Mary gave birth to perfect love. She gave birth to the love which casts out all fear, in the lowest of places, and in circumstances beyond any man’s control. Mary gave birth to a king, a prince of peace. Yet Jesus was judged by his own people: he was rejected and ridiculed by many. He was rejected even though he was perfect.


Having had episodes in my life of further recurring crisis, I would not wish some mental health hospitals upon anyone. However most are also places of refuge if one needs medication long term or temporarily, and if it is right for that person’s ailment.


From my personal  experience of living with my form of schizophrenia – for which I have now taken medication to control biochemical symptoms that affect brain chemistry over a period of many years – I know that I am not ‘less than human’, but instead have been given a story to tell; one of humanity and its experiences.


It is the story of courage, and of fighting the good fight with a disease that can surprise people. Instead of occurring through accident or congenital birth defect it is caused by a mysterious chemical imbalance: neither my fault nor my shame. It has taken me over twenty years to realise this.  It is the story of the courage possessed by those around me – who have dared to love me in and out of crisis.


I can say this, as I have been loved throughout the course of my illness.
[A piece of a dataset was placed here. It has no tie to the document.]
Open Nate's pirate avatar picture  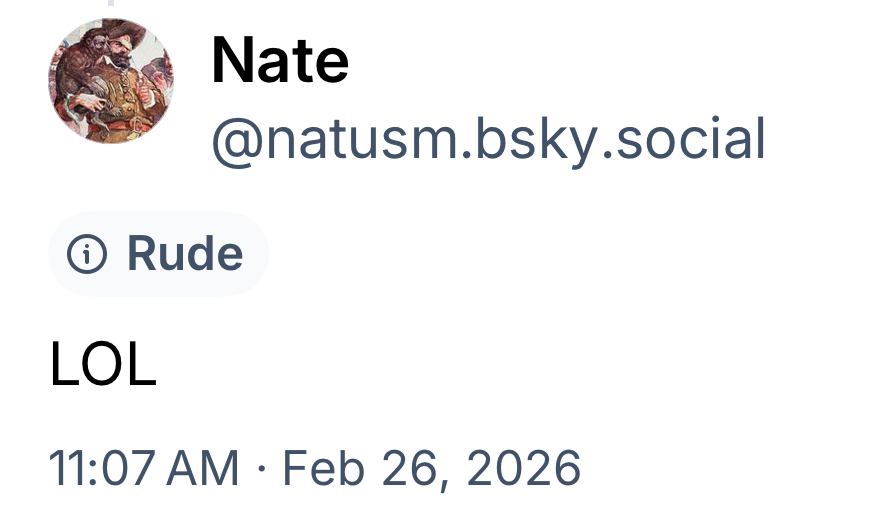pyautogui.click(x=110, y=81)
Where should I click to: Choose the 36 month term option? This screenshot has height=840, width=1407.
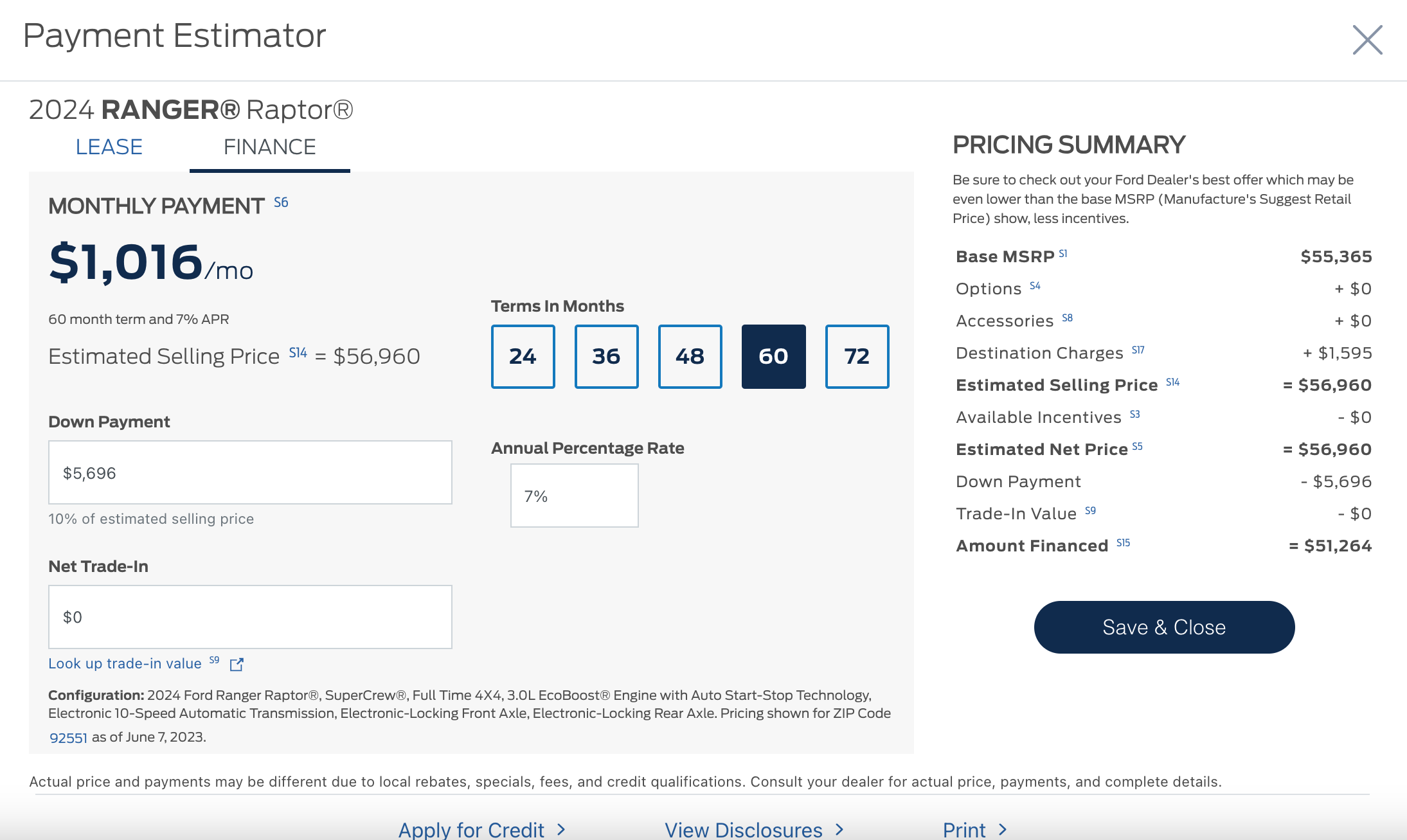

I have been loved by my parents, my husband, and my child: in spite of my illness I have been blessed. I have been shown how to love myself, and I am learning to love others despite their limitations as well as my own.


There is always some form of hope, even if your loved one seems to be so far removed. There is the hope of new discoveries and medicines, there is the hope of better care and understanding ridding us all of the shame and differences. There is the hope of recognising that we are all susceptible to disease because we are made of flesh and we are in this this world, even if not entirely of it. There is the hope of perfect love driving out all fear: the people in darkness have seen a great light.


There is also the hope of not so perfect love too, as we are all human, and susceptible to limitations but susceptible to being loved and loving beyond our capacities.